Klarinet Archive - Posting 000233.txt from 2002/11

From: Bill Hausmann <bhausmann1@-----.net>
Subj: Re: [kl] Why Bb? (was: reverse Mozart)
Date: Tue, 5 Nov 2002 06:56:57 -0500

At 09:47 PM 11/4/2002 -0700, you wrote:
>In the case of the CD at that time, the analog converters were the same. So
>I would expect there wouldn't be a discernible difference between a $150 CD
>player and a $500 CD player. They all sounded lousy.

Actually, I made a typo. I meant $5000 players, which I KNOW had different
D/A converters.

>The fact that there are measurable differences that are transparent to the
>listener does not negate the proposition that there are non-measurable
>differences the listener CAN hear, nor the proposition that there are
>measurable differences the listener can hear.

OK, we just have not figured out HOW to measure some things yet.

>If measurement is important, then what's at issue from a sonic point of view
>is what is being measured. Some distortion is consonant with music, some is
>not.

Precisely. Which is why some folks continue to tout vinyl, which has
distortions that are relatively pleasing to the ear. Remove those
distortions and the music sounds "harsher" or more "metallic" by
comparison. What it REALLY is is more accurate. Still, the BEST part about
CD's is that they do not WEAR with repeated listenings. The most annoying
distortions in vinyl recordings occur later in their life.

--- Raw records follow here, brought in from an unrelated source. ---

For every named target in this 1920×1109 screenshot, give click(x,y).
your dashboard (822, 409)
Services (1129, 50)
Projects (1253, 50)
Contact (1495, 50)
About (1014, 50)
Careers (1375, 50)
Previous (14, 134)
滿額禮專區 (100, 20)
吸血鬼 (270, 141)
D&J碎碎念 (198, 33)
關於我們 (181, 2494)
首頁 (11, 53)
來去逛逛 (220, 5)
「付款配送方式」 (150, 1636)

>Tube equipment, for example, can register greater distortion on the
>oscilloscope, but still sound more truthful to the music than transistor
>designs because tubes do not distort harmonic content in the same way
>transistor designs used to.
>
>Recent advances in solid state design and the CD have ameliorated many of
>the problems I experienced when I was listening seriously, I found the CD
>intolerable on everything but chamber music. All my equipment used tubes,
>including the phono stage.

Tubes have a very pleasant distortion signature, and clip VERY softly, but
are by nature VERY distorting, and the distortion constantly changes over
the tubes' lifetime. And I should think that chamber music would be the
most distortion-revealing type of ALL with all those close-mic setups!

>The Absolute Sound, we relied (and they continue to rely) on our ears. We
>tested nothing. It is amazing the extraordinary advances in design that
>ensued because of this philosophy. Kinda the same approach as we use to pick
>out a new clarinet, huh? We don't hook one of them up to some gadget
>(although I admit I take my tuner).
>
>Now I listen to CDs on two Boston Acoustic Speakers, driven by a Radio Shack
>RCA receiver driven and a Denon CD player, and I am happy. Whether it is
>"absolute" doesn't concern me anymore. But I do remember the days I had my
>Maggies cranking powered by 500 watts of well-designed equipment, and
>nothing has compared since, except of course, live music, which is what I am
>into now.

Of course, if it pleases YOUR ears, you need look no further. The tiny
improvements you could achieve by throwing another few thousand dollars at
the system would not be worthwhile.

Bill Hausmann

If you have to mic a saxophone, the rest of the band is TOO LOUD!